§ TASK TO CARRY OUT:
Across the entries below, how many lines include "Overview"? Give the number and nothing else.

§ DATASET EXCERPTS:
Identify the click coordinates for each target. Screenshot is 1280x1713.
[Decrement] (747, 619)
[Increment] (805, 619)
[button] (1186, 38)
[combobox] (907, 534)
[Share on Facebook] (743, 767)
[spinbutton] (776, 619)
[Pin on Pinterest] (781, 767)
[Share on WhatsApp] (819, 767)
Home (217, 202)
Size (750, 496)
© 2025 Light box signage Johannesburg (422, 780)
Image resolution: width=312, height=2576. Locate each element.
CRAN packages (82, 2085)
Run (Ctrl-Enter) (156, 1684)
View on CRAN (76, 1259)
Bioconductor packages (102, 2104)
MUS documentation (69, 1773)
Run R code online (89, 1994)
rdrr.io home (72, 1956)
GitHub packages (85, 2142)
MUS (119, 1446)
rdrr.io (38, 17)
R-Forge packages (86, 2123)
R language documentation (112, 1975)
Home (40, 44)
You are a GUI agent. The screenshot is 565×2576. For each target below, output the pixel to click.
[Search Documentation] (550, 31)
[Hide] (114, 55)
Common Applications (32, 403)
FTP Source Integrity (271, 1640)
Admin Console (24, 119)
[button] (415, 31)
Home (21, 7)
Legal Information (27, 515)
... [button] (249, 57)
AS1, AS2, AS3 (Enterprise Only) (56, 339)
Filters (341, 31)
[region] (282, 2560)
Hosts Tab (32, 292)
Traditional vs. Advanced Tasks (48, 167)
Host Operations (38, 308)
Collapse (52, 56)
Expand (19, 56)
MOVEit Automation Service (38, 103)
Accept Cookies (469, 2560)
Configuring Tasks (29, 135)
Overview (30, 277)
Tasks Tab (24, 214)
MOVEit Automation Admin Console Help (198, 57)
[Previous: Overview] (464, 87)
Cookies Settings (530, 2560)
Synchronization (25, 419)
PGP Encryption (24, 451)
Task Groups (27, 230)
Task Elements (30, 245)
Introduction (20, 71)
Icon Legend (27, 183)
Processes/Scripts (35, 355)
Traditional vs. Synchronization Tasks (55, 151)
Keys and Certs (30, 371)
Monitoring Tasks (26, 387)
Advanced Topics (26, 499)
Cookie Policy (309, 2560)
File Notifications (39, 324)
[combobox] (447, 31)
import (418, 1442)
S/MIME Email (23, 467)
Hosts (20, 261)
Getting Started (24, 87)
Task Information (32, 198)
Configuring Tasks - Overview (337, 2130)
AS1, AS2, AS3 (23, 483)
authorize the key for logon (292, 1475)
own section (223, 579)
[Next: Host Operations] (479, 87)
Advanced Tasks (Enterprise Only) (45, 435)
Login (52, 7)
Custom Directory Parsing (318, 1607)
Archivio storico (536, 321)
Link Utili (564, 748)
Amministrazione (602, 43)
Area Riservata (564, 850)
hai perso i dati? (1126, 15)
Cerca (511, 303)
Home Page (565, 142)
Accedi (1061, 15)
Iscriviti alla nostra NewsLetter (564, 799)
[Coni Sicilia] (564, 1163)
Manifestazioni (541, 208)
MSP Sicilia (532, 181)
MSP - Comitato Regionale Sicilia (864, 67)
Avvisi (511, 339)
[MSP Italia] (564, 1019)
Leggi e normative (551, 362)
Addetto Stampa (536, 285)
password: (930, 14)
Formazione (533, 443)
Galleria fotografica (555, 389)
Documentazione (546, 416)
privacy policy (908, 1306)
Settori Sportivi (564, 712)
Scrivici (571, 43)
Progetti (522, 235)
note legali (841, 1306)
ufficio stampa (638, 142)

§ SOLUTION:
3